The Korean nuclear issue is also an important field for cooperation between China and the United States. A day earlier, U.S. Deputy Secretary of State Wendy Sherman visited Tianjin for high-level, face-to-face talks with China.
These developments give rise to expectations for diplomatic breakthroughs on nuclear proliferation. If the diplomatic whirlwinds on the issue in 2018 and 2019 were intended mainly to reach consensus in principle (such as the Singapore Joint Statement), any new breakthrough should be more specific. A key to the issue will be the resumption of the inspection and verification regime. Past failures should have taught us a lesson: New thinking is needed.
First, perception of the North Korean regime should change from the previous “presumption of guilt” to “positive burden of proof.” The previous inspection regime was based on the presumption that the country was bound to cheat; therefore, the scope and depth of inspection and verification should be continuously expanded and no stone should be left unturned. Under such a mindset, great attention was paid to trying to find evidence to expose the presumed cheater, but any evidence showing innocence was ignored.
Under domestic laws, the presumption of innocence is applied to all criminal suspects, but for the inspection and verification regime in international relations, presumption of guilt has been applied to serve the purpose of adequate warning. This mentality — being focused warning — usually only intensified the hostility of the country being inspected toward the verification regime. It drove the parties away from the goals of inspection and verification. On this path, inspection and verification did not improved security but reduced it.
With new thinking, the inspection regime should shift from focusing on what North Korea is doing and allow it the latitude to prove what it is not doing.
Second, inspections must be changed from the previous goal of “deterrence and punishment” to “mutual supervision and reciprocity.” The goal of discovering cheating aims at punishing the cheater. When inspections become a one-way process, warnings about cheating become overblown and linger through the process, leading to an escalation of tensions and elevating mutual distrust.
In fact, inspections should have been a two-way, interactive process. If the country being inspected can produce solid evidence to prove that it did not misbehave, economic sanctions imposed by the international community, or by any individual country, should then be reduced or lifted. If the country being inspected is not rewarded, through incremental incentives, after it has done a lot to meet the requirements, then the fairness and credibility of the inspection and verification regime is undermined. Therefore, a relationship of mutual supervision and reciprocity among the parties should be established.
Third, the inspection regime must be changed from the previous “technical model” to “a model of politics and diplomacy.” The core function of the previous program for the Korean nuclear issue was very technical — that is, a gathering of evidence to deter and punish presumed cheaters. In fact, it was highly uncertain how much evidence on-site inspections could gather, and some countries with advanced technologies could get more information without any on-site inspections. To prevent revealing their information-gathering capabilities, however, inspecting countries usually demand inspections of extensive scope, and this, in a case where trust is lacking, could make the country being inspected wary, believing it will be the “loser” in the process.

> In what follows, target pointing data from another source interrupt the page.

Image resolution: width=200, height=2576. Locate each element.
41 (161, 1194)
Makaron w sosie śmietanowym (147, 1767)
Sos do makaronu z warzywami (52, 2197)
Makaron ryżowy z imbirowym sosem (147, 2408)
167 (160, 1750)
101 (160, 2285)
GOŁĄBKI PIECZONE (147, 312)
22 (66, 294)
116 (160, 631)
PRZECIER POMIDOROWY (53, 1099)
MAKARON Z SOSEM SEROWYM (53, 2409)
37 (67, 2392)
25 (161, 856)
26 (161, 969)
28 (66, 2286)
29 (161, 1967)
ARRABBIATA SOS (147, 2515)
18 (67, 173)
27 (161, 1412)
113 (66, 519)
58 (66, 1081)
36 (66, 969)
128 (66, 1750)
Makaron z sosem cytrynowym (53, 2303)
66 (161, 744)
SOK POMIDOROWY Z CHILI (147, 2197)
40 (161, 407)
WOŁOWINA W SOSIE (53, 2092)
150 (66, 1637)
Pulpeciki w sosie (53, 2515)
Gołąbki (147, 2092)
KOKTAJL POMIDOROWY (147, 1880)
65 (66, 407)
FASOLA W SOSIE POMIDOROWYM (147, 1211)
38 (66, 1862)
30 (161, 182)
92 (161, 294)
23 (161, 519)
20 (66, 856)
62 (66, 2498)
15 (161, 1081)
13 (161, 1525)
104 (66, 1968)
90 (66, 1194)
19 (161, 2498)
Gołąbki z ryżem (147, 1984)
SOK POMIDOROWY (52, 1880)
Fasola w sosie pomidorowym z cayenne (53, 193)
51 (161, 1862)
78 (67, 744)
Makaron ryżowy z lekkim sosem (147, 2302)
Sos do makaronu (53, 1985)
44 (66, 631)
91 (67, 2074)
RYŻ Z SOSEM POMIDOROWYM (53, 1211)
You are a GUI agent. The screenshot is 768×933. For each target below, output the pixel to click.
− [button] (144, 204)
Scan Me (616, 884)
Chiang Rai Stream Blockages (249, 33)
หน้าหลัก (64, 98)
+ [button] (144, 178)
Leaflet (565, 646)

Instead, inspection and verification procedures should be decided through formal and informal consultations, and negotiations, which could serve as platforms for all parties to communicate and build trust. Trust is the foundation for further inspection and verification, as well as follow-up consultations. Only in this way can inspections be considered by all parties as a win-win or win-for-all mechanism. In this sense, inspection and verification will be a process of politics and diplomacy rather than a technical task.
Fourth, the inspection regime should be shifted from a process of “being flawless” to “being gradual.” If from the beginning it is required to be perfect and flawless, it will usually lead to disappointment. Perfection is virtually impossible, and assuming an imperfect inspection regime would provide room for all parties to work together to build trust.
A relatively flawless regime has to be formed in the course of interaction and communication, and should not be one designed unilaterally by one party and imposed on the other. If this were the case, it would surely not last long even if the inspection regime was agreed upon by the parties at the beginning.
If new breakthroughs are expected on the Korean nuclear issue, the resumption of an inspection and verification regime would be essential. But what it looks like requires new thinking.